Nature is one of our greatest teachers: in creation, destruction, renewal, and balance.
Humanity has found ways to disrupt nature and impose ourselves on the landscapes that shape our experience of life. Through humans trying to understand our relationship with nature, we have created harm and destruction to the land directly and also to how we experience it. Out of these interactions, nature in America has become deeply tied to national identity and an individual sense of belonging; “other” is alienated. . Spaces that should be healing, a reminder that we are part of something greater, are unsettling and even dangerous to many who are “other” in American society.
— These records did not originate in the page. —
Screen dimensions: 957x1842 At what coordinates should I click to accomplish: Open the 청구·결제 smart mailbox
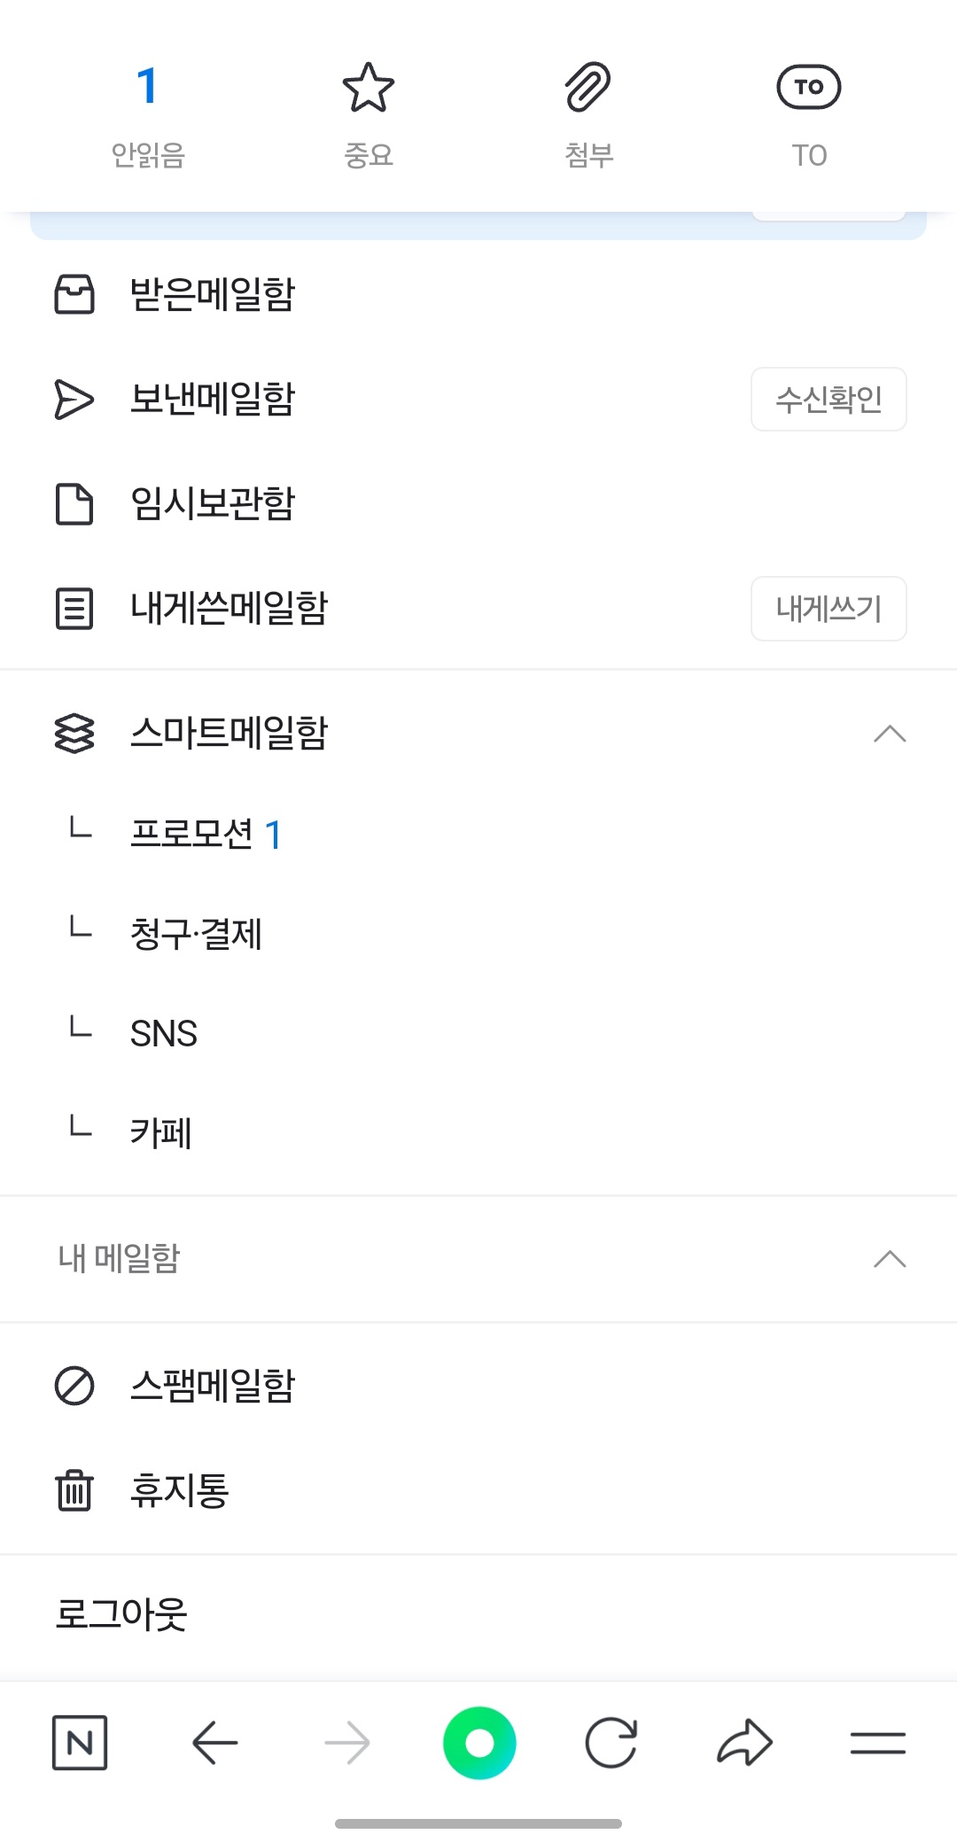pos(196,934)
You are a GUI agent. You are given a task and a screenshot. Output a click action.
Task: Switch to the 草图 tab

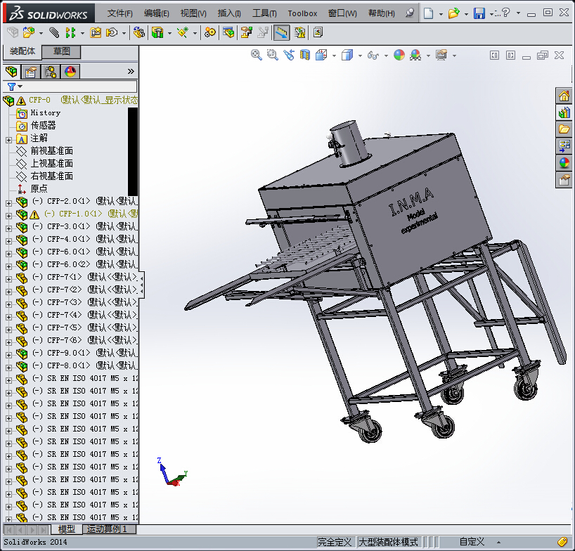point(61,51)
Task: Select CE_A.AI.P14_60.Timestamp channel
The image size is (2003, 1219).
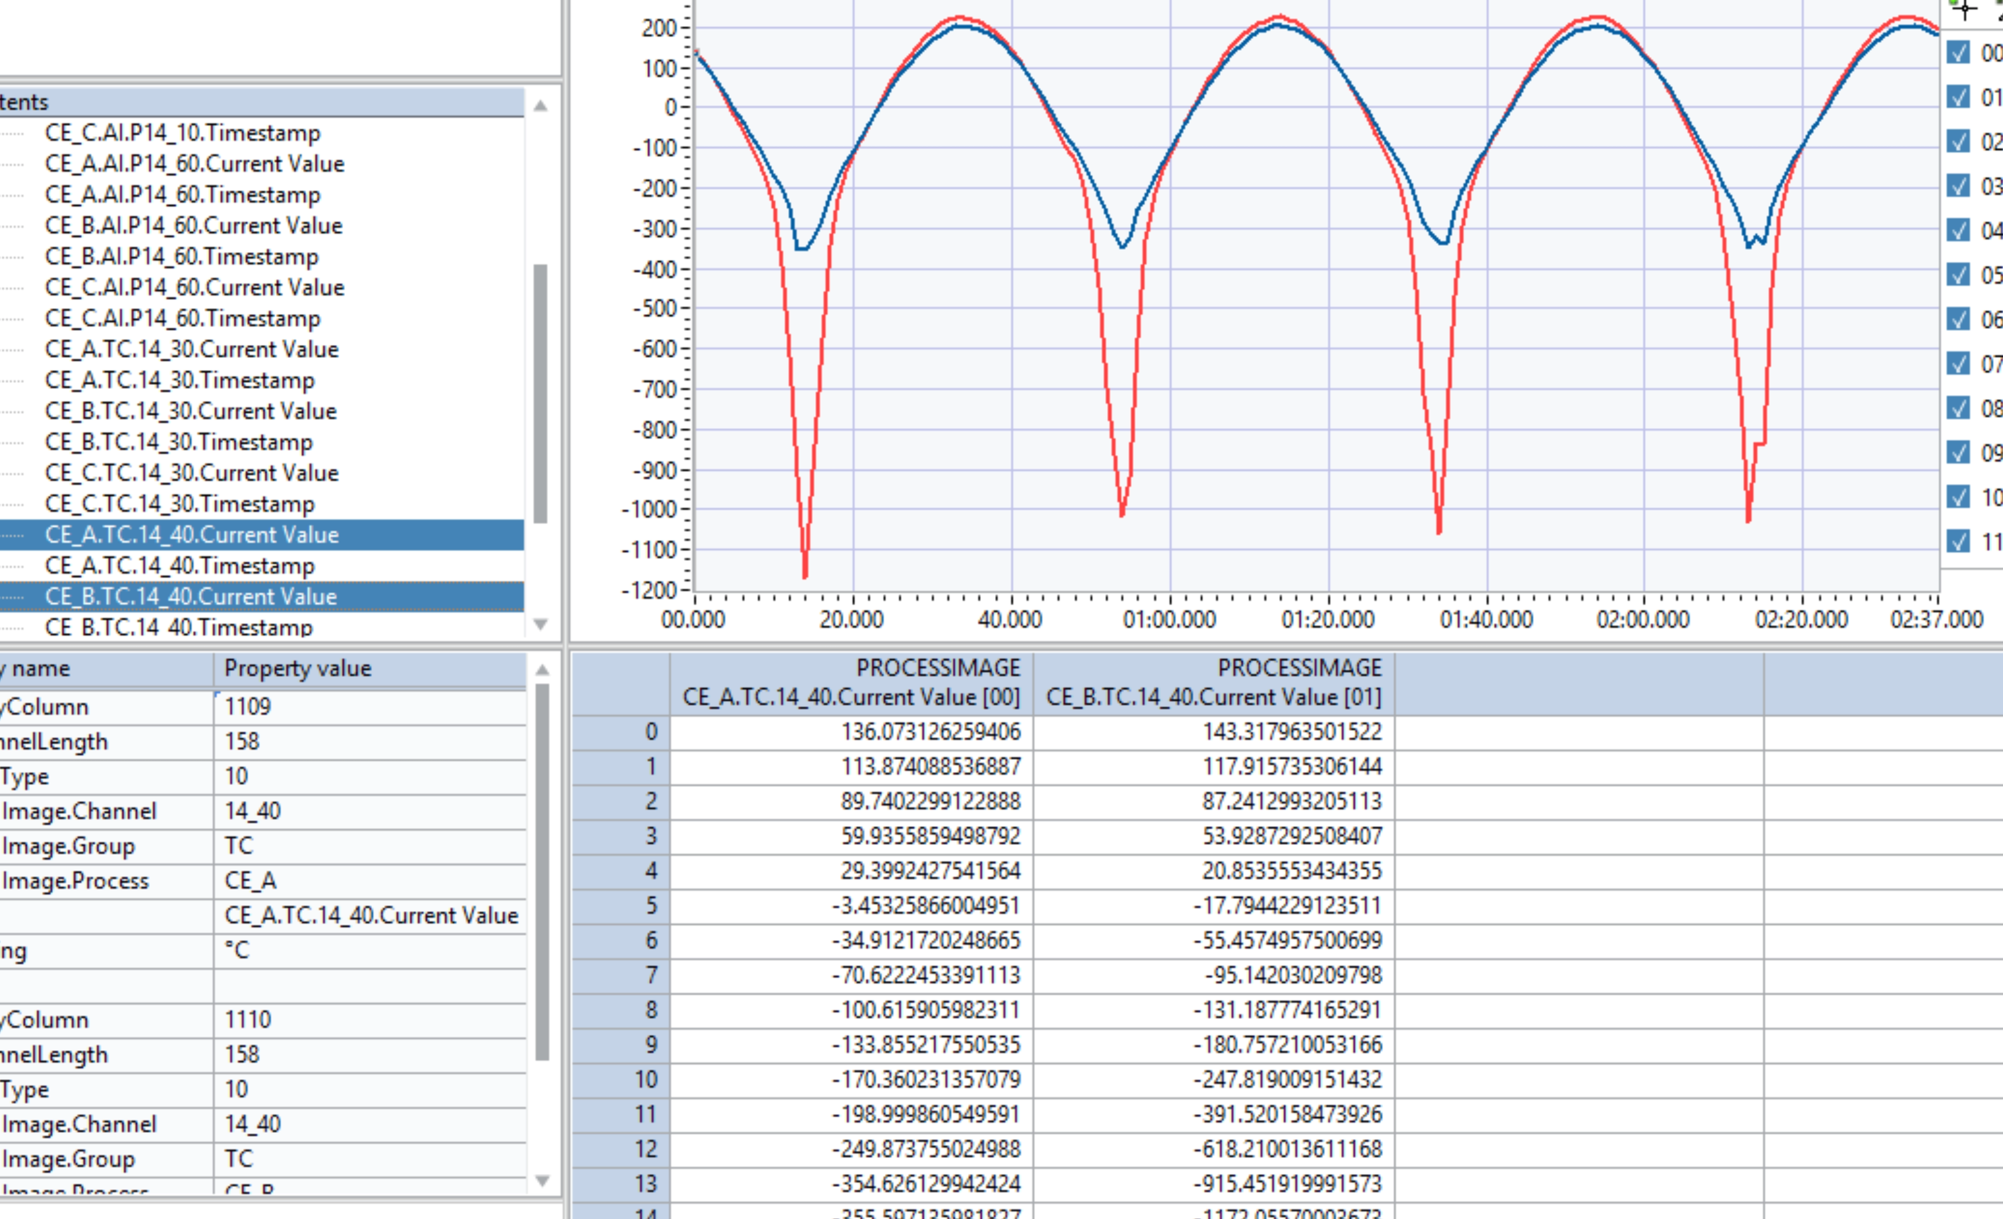Action: tap(182, 195)
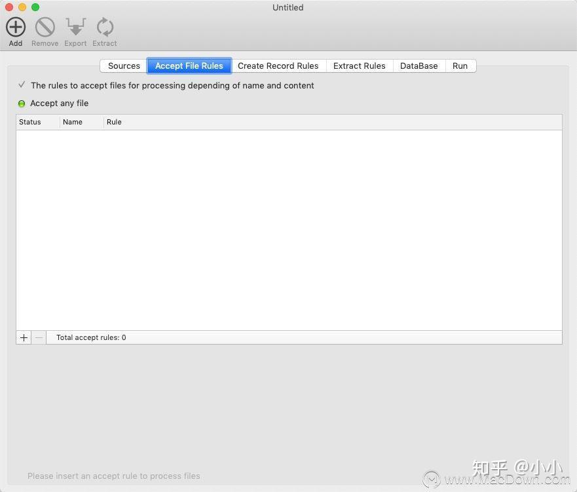This screenshot has width=577, height=492.
Task: Switch to the Sources tab
Action: click(x=123, y=66)
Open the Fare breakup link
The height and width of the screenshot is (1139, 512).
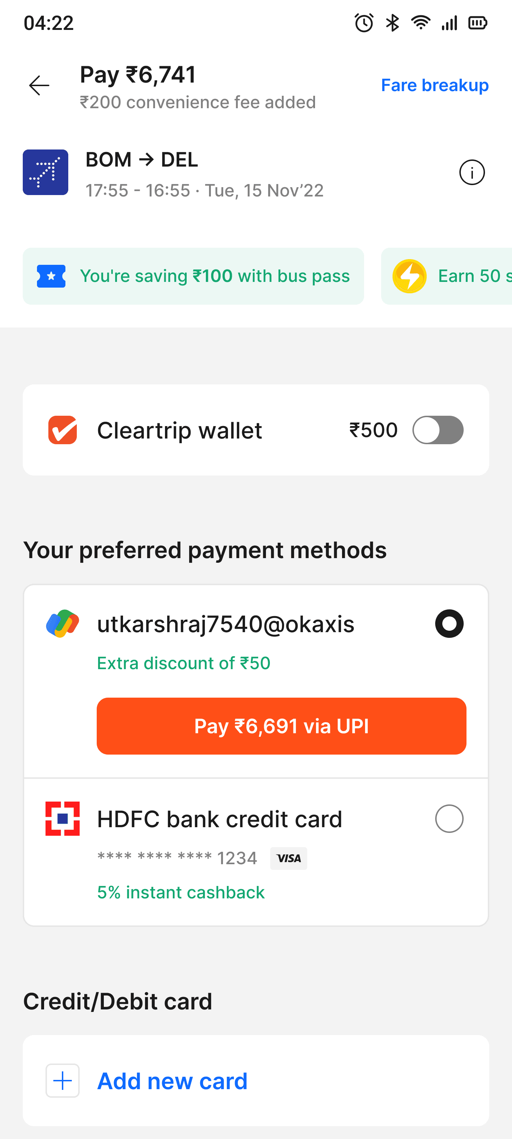[x=435, y=85]
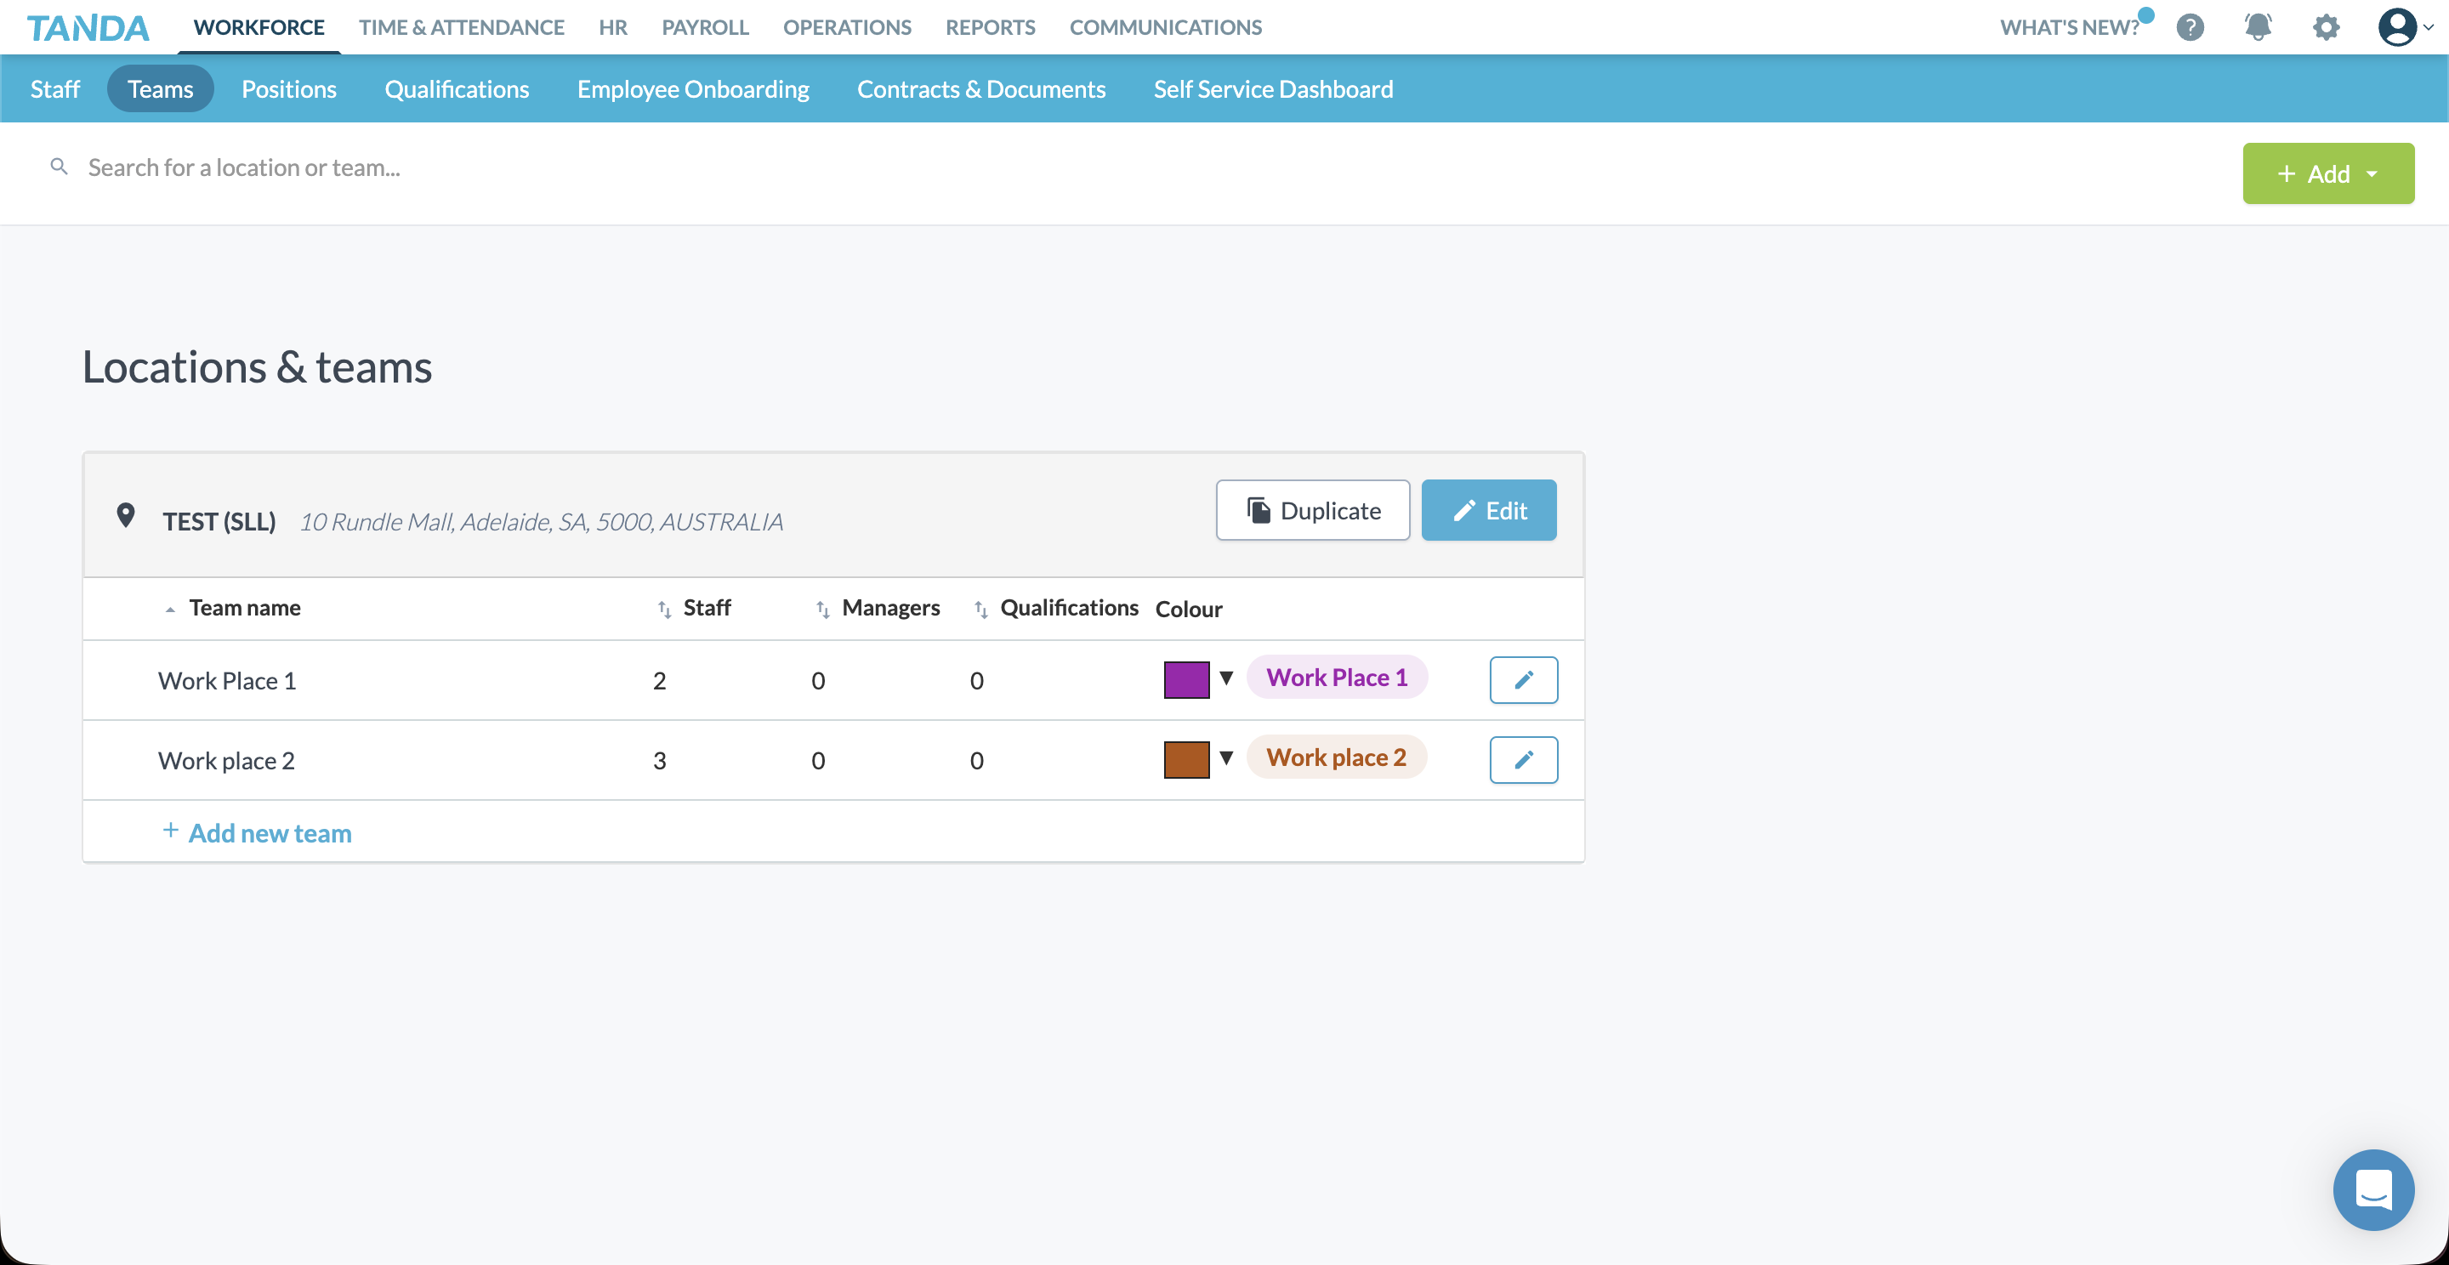Select the purple colour swatch for Work Place 1
The height and width of the screenshot is (1265, 2449).
1186,679
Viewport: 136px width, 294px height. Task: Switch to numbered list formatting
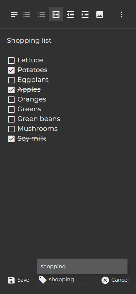point(41,15)
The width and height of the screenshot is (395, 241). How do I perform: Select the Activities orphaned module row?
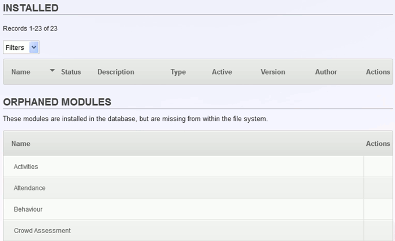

As an artist of mixed race heritage I have found the deep struggle between pieces of my identity are mirrored in my relationship with the environment. I look for solace in the healing spaces of nature when I cannot be otherwise at peace with myself. Growing up in an area of Michigan that is overwhelmingly white in both its social and natural landscape my family stood out. The enjoyment of moving through the rivers in waders was often interrupted with the realizations that the owners of the land around me were primarily white people who owned guns. Along with this bodily understanding of danger moving through the natural environments of my childhood there was an emotion I could never understand, as if nothing I could learn from nature would stay. If you cannot see yourself belonging in the space you are physically situated, how can you know where you are?
My cultural landscape is full of bright colors and smells from paper, ceramic, fabric and spices, and I find that they are disruptive to many as I move through the world. David Batchelor writes in “Chromophobia”: “The other is over there: geographically/physiographically distinct. But the other that is color is everywhere: around and in and of us, a part of everything we see every day in our every waking moment.” The art I create imagines landscapes of other worlds, other futures, by reclaiming it through materials, colors, and smells of my own culture. I begin an understanding of what natural growth looks like when combined with the variability of color. This beauty, wonder and exploration that comes from it is not only my reclamation of my own presence and experiences in natural space, but the creating and imagining of how nature will expand and vibrate with accessibility to all.